[INFORMATION SUPPLIED]
################

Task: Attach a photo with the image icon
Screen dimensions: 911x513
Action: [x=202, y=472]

################

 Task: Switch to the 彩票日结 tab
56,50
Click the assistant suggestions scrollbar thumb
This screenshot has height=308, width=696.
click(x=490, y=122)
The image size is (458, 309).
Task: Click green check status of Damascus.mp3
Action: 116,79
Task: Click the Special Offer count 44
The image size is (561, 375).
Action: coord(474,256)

################

Put the lines of the items from the line with "Task: Click the Special Offer count 44" up to and including the line with "Action: coord(474,256)" into a numbered list, leaving out blank lines.

1. Task: Click the Special Offer count 44
2. The image size is (561, 375).
3. Action: coord(474,256)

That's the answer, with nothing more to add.